* [Work request] Let the answer be the lines from the one with "Viewport: 1248px width, 582px" to the end of the entries, copied exactly with both boundary lines kept.
# # # #
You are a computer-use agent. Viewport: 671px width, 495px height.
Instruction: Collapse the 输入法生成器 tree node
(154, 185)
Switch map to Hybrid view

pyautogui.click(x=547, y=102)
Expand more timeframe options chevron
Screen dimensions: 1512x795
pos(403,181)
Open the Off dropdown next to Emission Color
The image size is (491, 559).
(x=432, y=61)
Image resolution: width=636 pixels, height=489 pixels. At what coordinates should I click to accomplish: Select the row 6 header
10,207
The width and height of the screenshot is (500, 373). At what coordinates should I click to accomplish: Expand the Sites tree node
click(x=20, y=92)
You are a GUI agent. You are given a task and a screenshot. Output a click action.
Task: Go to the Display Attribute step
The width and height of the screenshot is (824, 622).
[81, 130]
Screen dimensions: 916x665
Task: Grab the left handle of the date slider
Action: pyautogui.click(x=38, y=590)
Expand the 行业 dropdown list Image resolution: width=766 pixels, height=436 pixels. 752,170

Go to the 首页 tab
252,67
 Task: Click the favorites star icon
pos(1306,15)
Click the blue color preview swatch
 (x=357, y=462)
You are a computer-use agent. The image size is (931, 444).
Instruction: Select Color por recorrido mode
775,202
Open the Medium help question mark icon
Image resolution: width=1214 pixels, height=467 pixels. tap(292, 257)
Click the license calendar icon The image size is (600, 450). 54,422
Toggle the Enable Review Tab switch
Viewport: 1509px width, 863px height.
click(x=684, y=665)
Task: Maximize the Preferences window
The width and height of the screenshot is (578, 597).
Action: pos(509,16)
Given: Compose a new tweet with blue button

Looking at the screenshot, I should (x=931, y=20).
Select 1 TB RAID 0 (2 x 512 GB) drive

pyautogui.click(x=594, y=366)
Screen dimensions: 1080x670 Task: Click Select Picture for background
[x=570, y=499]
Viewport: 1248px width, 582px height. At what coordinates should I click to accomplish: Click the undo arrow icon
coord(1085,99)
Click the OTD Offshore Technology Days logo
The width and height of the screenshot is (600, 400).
# # # #
* [Output]
Viewport: 1248px width, 582px height. At what coordinates should I click to accomplish: Click the undo arrow icon
coord(1085,99)
Click the OTD Offshore Technology Days logo
The width and height of the screenshot is (600, 400).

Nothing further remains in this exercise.